[Dataset excerpt]
________________
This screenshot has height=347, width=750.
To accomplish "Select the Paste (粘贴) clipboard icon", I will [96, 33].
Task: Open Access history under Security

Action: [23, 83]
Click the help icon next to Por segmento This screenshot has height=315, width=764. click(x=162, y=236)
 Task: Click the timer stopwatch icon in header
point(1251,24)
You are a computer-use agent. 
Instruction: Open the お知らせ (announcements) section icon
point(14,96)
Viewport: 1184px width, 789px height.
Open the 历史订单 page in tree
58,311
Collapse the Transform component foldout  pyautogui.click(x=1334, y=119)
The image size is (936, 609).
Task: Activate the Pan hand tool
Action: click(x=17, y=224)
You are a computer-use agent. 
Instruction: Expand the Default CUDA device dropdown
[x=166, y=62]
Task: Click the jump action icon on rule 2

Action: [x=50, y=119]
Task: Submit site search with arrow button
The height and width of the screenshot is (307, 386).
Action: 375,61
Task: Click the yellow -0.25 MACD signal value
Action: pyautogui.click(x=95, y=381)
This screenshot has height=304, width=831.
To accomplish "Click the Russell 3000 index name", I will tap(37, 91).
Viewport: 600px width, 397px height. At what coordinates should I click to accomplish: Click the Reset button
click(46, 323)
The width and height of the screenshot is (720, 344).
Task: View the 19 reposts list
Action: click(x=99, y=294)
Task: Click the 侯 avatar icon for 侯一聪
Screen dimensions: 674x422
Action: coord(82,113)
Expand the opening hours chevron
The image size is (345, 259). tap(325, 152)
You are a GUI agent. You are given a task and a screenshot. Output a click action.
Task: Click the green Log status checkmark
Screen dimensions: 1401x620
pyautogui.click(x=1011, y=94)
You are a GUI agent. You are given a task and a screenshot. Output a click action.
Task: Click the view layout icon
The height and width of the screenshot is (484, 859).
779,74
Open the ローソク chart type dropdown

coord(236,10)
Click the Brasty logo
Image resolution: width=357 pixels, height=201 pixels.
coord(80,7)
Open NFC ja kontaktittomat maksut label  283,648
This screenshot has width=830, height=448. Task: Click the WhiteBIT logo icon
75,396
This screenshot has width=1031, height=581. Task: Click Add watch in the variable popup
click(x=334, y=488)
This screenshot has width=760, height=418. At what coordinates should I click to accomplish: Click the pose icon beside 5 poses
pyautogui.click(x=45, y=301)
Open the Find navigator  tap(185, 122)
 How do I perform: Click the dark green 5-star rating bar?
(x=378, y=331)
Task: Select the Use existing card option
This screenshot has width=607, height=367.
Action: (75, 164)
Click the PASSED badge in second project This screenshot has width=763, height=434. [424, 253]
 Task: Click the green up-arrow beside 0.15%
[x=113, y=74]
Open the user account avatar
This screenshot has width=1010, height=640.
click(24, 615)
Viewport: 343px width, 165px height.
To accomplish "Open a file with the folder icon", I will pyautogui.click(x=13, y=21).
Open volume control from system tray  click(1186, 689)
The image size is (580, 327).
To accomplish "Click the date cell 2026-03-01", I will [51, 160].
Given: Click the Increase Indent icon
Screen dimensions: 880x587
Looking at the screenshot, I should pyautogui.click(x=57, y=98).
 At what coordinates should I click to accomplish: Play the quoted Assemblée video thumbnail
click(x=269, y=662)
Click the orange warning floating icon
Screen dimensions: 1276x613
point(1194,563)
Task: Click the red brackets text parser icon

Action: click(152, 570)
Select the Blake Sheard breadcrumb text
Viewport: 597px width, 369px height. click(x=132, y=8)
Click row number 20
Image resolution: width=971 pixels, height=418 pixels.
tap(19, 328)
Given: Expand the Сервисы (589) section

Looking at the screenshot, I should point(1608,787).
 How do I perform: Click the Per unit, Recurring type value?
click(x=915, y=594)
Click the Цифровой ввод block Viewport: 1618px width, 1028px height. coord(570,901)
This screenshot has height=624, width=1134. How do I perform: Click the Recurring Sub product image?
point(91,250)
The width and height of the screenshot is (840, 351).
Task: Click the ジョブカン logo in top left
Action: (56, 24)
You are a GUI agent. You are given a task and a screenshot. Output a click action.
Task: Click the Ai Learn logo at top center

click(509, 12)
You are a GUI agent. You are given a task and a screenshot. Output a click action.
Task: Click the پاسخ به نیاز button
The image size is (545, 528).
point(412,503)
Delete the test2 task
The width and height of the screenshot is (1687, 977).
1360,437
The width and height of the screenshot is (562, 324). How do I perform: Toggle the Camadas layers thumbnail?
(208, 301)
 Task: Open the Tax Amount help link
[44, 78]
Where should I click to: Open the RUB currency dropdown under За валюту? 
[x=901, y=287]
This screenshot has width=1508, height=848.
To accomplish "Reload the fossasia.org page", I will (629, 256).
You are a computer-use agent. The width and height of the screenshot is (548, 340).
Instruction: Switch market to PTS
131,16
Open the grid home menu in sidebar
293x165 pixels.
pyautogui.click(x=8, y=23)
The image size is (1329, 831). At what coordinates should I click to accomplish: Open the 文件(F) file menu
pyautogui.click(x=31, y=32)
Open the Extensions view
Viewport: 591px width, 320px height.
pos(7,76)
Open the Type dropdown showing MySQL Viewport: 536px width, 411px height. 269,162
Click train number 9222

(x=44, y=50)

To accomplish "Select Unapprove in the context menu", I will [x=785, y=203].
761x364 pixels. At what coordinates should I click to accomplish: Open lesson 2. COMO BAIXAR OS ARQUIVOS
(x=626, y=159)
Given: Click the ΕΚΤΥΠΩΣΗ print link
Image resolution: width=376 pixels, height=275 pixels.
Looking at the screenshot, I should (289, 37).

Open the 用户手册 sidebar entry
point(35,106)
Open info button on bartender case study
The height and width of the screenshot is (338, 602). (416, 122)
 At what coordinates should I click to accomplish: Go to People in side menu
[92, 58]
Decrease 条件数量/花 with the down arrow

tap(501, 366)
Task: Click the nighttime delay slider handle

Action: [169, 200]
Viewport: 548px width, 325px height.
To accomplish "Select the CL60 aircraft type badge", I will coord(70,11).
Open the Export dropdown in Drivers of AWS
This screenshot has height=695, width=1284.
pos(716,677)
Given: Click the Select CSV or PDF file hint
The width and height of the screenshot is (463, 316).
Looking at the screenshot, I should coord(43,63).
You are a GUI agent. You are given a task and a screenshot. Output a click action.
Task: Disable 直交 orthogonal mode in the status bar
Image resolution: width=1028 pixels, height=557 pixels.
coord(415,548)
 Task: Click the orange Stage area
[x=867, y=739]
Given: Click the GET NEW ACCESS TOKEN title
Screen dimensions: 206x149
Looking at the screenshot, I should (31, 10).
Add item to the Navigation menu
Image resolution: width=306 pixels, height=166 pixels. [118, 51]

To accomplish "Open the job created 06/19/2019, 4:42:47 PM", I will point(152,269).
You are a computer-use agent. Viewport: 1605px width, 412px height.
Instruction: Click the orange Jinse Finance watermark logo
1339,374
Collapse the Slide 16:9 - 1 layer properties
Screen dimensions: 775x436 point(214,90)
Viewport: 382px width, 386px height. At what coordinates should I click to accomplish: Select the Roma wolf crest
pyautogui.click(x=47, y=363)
________________
Edit the lines between the one holding "Task: Open the Tax Amount help link" and the one holding "pos(716,677)", inclusive, so that "dropdown" becomes "drop-down" and nothing else changes. Output only those lines.

 Task: Open the Tax Amount help link
[44, 78]
Where should I click to: Open the RUB currency drop-down under За валюту? 
[x=901, y=287]
This screenshot has width=1508, height=848.
To accomplish "Reload the fossasia.org page", I will (629, 256).
You are a computer-use agent. The width and height of the screenshot is (548, 340).
Instruction: Switch market to PTS
131,16
Open the grid home menu in sidebar
293x165 pixels.
pyautogui.click(x=8, y=23)
The image size is (1329, 831). At what coordinates should I click to accomplish: Open the 文件(F) file menu
pyautogui.click(x=31, y=32)
Open the Extensions view
Viewport: 591px width, 320px height.
pos(7,76)
Open the Type drop-down showing MySQL Viewport: 536px width, 411px height. 269,162
Click train number 9222

(x=44, y=50)

To accomplish "Select Unapprove in the context menu", I will [x=785, y=203].
761x364 pixels. At what coordinates should I click to accomplish: Open lesson 2. COMO BAIXAR OS ARQUIVOS
(x=626, y=159)
Given: Click the ΕΚΤΥΠΩΣΗ print link
Image resolution: width=376 pixels, height=275 pixels.
Looking at the screenshot, I should (289, 37).

Open the 用户手册 sidebar entry
point(35,106)
Open info button on bartender case study
The height and width of the screenshot is (338, 602). (416, 122)
 At what coordinates should I click to accomplish: Go to People in side menu
[92, 58]
Decrease 条件数量/花 with the down arrow

tap(501, 366)
Task: Click the nighttime delay slider handle

Action: [169, 200]
Viewport: 548px width, 325px height.
To accomplish "Select the CL60 aircraft type badge", I will coord(70,11).
Open the Export drop-down in Drivers of AWS
This screenshot has height=695, width=1284.
pos(716,677)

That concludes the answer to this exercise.